Task goal
Repeat the data that follows, keeping every character intact.

(Source records)
************
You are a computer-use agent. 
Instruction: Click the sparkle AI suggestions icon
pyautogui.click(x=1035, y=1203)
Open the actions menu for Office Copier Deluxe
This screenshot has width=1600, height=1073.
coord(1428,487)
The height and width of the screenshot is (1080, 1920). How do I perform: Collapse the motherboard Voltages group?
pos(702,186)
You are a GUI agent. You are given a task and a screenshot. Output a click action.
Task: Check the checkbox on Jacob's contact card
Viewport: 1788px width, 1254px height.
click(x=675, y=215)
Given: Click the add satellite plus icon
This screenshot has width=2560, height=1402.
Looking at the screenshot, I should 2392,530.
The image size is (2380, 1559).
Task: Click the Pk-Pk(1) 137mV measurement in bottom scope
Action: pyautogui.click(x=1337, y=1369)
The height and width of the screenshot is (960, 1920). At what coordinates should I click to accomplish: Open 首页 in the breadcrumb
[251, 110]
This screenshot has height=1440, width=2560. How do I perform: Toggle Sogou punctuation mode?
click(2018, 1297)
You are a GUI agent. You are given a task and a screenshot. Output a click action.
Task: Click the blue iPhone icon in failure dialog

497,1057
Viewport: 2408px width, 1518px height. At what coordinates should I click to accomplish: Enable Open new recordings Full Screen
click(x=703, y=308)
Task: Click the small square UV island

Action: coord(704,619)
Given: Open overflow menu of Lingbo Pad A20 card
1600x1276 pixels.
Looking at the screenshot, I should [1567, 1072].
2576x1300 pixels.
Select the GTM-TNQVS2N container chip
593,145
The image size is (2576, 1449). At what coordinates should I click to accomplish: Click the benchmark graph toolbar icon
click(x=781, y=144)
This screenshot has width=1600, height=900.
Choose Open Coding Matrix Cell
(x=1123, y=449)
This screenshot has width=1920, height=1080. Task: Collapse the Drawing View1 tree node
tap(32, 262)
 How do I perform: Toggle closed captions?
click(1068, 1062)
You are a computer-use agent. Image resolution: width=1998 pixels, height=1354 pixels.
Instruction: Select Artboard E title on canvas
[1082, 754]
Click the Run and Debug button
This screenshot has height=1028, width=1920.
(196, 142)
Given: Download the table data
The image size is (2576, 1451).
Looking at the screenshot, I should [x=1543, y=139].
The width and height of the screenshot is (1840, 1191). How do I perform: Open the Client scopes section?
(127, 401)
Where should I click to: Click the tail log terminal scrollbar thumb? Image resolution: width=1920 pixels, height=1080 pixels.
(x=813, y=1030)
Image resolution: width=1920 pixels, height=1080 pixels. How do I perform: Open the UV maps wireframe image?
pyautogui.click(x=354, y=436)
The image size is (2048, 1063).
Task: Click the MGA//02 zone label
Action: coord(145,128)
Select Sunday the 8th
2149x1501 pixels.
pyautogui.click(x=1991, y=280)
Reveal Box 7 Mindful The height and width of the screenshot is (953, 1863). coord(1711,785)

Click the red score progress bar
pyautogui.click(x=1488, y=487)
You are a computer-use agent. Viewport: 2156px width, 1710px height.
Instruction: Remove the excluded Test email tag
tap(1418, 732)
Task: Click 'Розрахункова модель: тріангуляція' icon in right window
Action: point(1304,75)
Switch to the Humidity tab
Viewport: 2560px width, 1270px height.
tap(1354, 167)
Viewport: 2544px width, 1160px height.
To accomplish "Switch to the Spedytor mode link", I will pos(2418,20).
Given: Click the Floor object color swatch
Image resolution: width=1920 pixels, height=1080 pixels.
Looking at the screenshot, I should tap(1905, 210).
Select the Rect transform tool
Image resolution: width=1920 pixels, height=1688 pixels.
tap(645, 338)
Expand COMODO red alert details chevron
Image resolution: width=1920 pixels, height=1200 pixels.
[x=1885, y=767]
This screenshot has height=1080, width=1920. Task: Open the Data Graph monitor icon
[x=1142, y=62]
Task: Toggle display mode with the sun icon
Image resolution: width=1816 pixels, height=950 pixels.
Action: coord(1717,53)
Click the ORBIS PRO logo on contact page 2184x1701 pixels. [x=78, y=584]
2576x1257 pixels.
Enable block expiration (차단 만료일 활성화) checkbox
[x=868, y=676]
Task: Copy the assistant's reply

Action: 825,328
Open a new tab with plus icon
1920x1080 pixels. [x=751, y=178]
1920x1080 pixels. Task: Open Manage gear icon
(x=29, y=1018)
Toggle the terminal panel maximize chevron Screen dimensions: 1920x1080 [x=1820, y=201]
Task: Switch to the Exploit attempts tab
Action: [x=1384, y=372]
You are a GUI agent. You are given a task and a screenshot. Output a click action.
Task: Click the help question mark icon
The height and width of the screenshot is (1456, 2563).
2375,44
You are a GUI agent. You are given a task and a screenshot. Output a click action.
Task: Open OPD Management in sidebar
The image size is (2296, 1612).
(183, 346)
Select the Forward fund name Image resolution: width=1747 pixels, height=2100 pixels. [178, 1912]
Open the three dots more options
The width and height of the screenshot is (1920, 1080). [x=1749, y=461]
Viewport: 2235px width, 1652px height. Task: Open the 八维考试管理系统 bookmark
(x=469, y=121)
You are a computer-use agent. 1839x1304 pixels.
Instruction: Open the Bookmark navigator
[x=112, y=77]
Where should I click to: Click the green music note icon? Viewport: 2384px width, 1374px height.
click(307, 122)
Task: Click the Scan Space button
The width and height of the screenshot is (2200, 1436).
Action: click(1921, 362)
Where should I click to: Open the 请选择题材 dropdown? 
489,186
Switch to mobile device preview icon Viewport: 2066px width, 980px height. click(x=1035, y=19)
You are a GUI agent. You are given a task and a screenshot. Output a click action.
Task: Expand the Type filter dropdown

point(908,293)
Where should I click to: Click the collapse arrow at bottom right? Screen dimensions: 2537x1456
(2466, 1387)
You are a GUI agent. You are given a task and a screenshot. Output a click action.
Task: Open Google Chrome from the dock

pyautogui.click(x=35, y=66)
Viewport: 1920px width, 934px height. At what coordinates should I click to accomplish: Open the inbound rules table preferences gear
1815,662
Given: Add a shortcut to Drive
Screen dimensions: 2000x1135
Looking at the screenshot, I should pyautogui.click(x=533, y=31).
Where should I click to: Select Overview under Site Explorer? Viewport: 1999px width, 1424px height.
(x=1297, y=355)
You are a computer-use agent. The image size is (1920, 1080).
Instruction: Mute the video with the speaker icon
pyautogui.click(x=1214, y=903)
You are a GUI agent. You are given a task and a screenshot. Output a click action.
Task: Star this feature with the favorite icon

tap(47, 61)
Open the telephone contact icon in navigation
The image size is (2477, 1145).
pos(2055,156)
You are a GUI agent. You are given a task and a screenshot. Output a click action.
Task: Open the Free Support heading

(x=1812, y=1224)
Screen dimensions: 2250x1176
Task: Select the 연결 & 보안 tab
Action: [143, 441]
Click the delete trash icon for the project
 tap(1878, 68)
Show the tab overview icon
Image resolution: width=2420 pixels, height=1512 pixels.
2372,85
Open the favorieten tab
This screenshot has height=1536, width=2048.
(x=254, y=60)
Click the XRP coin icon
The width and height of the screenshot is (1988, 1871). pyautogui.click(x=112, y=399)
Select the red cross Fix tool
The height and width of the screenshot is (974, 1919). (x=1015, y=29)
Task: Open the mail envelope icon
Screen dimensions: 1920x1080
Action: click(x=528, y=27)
************
Solution to the problem
You are a computer-use agent. 
Instruction: Click the sparkle AI suggestions icon
pyautogui.click(x=1035, y=1203)
Open the actions menu for Office Copier Deluxe
This screenshot has width=1600, height=1073.
coord(1428,487)
The height and width of the screenshot is (1080, 1920). How do I perform: Collapse the motherboard Voltages group?
pos(702,186)
You are a GUI agent. You are given a task and a screenshot. Output a click action.
Task: Check the checkbox on Jacob's contact card
Viewport: 1788px width, 1254px height.
click(x=675, y=215)
Given: Click the add satellite plus icon
This screenshot has width=2560, height=1402.
Looking at the screenshot, I should 2392,530.
The image size is (2380, 1559).
Task: Click the Pk-Pk(1) 137mV measurement in bottom scope
Action: pyautogui.click(x=1337, y=1369)
The height and width of the screenshot is (960, 1920). At what coordinates should I click to accomplish: Open 首页 in the breadcrumb
[251, 110]
This screenshot has height=1440, width=2560. How do I perform: Toggle Sogou punctuation mode?
click(2018, 1297)
You are a GUI agent. You are given a task and a screenshot. Output a click action.
Task: Click the blue iPhone icon in failure dialog

497,1057
Viewport: 2408px width, 1518px height. At what coordinates should I click to accomplish: Enable Open new recordings Full Screen
click(x=703, y=308)
Task: Click the small square UV island

Action: coord(704,619)
Given: Open overflow menu of Lingbo Pad A20 card
1600x1276 pixels.
Looking at the screenshot, I should [1567, 1072].
2576x1300 pixels.
Select the GTM-TNQVS2N container chip
593,145
The image size is (2576, 1449). At what coordinates should I click to accomplish: Click the benchmark graph toolbar icon
click(x=781, y=144)
This screenshot has width=1600, height=900.
Choose Open Coding Matrix Cell
(x=1123, y=449)
This screenshot has width=1920, height=1080. Task: Collapse the Drawing View1 tree node
tap(32, 262)
 How do I perform: Toggle closed captions?
click(1068, 1062)
You are a computer-use agent. Image resolution: width=1998 pixels, height=1354 pixels.
Instruction: Select Artboard E title on canvas
[1082, 754]
Click the Run and Debug button
This screenshot has height=1028, width=1920.
(196, 142)
Given: Download the table data
The image size is (2576, 1451).
Looking at the screenshot, I should [x=1543, y=139].
The width and height of the screenshot is (1840, 1191). How do I perform: Open the Client scopes section?
(127, 401)
Where should I click to: Click the tail log terminal scrollbar thumb? Image resolution: width=1920 pixels, height=1080 pixels.
(x=813, y=1030)
Image resolution: width=1920 pixels, height=1080 pixels. How do I perform: Open the UV maps wireframe image?
pyautogui.click(x=354, y=436)
The image size is (2048, 1063).
Task: Click the MGA//02 zone label
Action: coord(145,128)
Select Sunday the 8th
2149x1501 pixels.
pyautogui.click(x=1991, y=280)
Reveal Box 7 Mindful The height and width of the screenshot is (953, 1863). coord(1711,785)

Click the red score progress bar
pyautogui.click(x=1488, y=487)
You are a computer-use agent. Viewport: 2156px width, 1710px height.
Instruction: Remove the excluded Test email tag
tap(1418, 732)
Task: Click 'Розрахункова модель: тріангуляція' icon in right window
Action: point(1304,75)
Switch to the Humidity tab
Viewport: 2560px width, 1270px height.
tap(1354, 167)
Viewport: 2544px width, 1160px height.
To accomplish "Switch to the Spedytor mode link", I will pos(2418,20).
Given: Click the Floor object color swatch
Image resolution: width=1920 pixels, height=1080 pixels.
Looking at the screenshot, I should tap(1905, 210).
Select the Rect transform tool
Image resolution: width=1920 pixels, height=1688 pixels.
tap(645, 338)
Expand COMODO red alert details chevron
Image resolution: width=1920 pixels, height=1200 pixels.
[x=1885, y=767]
This screenshot has height=1080, width=1920. Task: Open the Data Graph monitor icon
[x=1142, y=62]
Task: Toggle display mode with the sun icon
Image resolution: width=1816 pixels, height=950 pixels.
Action: coord(1717,53)
Click the ORBIS PRO logo on contact page 2184x1701 pixels. [x=78, y=584]
2576x1257 pixels.
Enable block expiration (차단 만료일 활성화) checkbox
[x=868, y=676]
Task: Copy the assistant's reply

Action: 825,328
Open a new tab with plus icon
1920x1080 pixels. [x=751, y=178]
1920x1080 pixels. Task: Open Manage gear icon
(x=29, y=1018)
Toggle the terminal panel maximize chevron Screen dimensions: 1920x1080 [x=1820, y=201]
Task: Switch to the Exploit attempts tab
Action: [x=1384, y=372]
You are a GUI agent. You are given a task and a screenshot. Output a click action.
Task: Click the help question mark icon
The height and width of the screenshot is (1456, 2563).
2375,44
You are a GUI agent. You are given a task and a screenshot. Output a click action.
Task: Open OPD Management in sidebar
The image size is (2296, 1612).
(183, 346)
Select the Forward fund name Image resolution: width=1747 pixels, height=2100 pixels. [178, 1912]
Open the three dots more options
The width and height of the screenshot is (1920, 1080). [x=1749, y=461]
Viewport: 2235px width, 1652px height. Task: Open the 八维考试管理系统 bookmark
(x=469, y=121)
You are a computer-use agent. 1839x1304 pixels.
Instruction: Open the Bookmark navigator
[x=112, y=77]
Where should I click to: Click the green music note icon? Viewport: 2384px width, 1374px height.
click(307, 122)
Task: Click the Scan Space button
The width and height of the screenshot is (2200, 1436).
Action: click(1921, 362)
Where should I click to: Open the 请选择题材 dropdown? 
489,186
Switch to mobile device preview icon Viewport: 2066px width, 980px height. click(x=1035, y=19)
You are a GUI agent. You are given a task and a screenshot. Output a click action.
Task: Expand the Type filter dropdown

point(908,293)
Where should I click to: Click the collapse arrow at bottom right? Screen dimensions: 2537x1456
(2466, 1387)
You are a GUI agent. You are given a task and a screenshot. Output a click action.
Task: Open Google Chrome from the dock

pyautogui.click(x=35, y=66)
Viewport: 1920px width, 934px height. At what coordinates should I click to accomplish: Open the inbound rules table preferences gear
1815,662
Given: Add a shortcut to Drive
Screen dimensions: 2000x1135
Looking at the screenshot, I should pyautogui.click(x=533, y=31).
Where should I click to: Select Overview under Site Explorer? Viewport: 1999px width, 1424px height.
(x=1297, y=355)
You are a computer-use agent. The image size is (1920, 1080).
Instruction: Mute the video with the speaker icon
pyautogui.click(x=1214, y=903)
You are a GUI agent. You are given a task and a screenshot. Output a click action.
Task: Star this feature with the favorite icon

tap(47, 61)
Open the telephone contact icon in navigation
The image size is (2477, 1145).
pos(2055,156)
You are a GUI agent. You are given a task and a screenshot. Output a click action.
Task: Open the Free Support heading

(x=1812, y=1224)
Screen dimensions: 2250x1176
Task: Select the 연결 & 보안 tab
Action: [143, 441]
Click the delete trash icon for the project
 tap(1878, 68)
Show the tab overview icon
Image resolution: width=2420 pixels, height=1512 pixels.
2372,85
Open the favorieten tab
This screenshot has height=1536, width=2048.
(x=254, y=60)
Click the XRP coin icon
The width and height of the screenshot is (1988, 1871). pyautogui.click(x=112, y=399)
Select the red cross Fix tool
The height and width of the screenshot is (974, 1919). (x=1015, y=29)
Task: Open the mail envelope icon
Screen dimensions: 1920x1080
Action: click(x=528, y=27)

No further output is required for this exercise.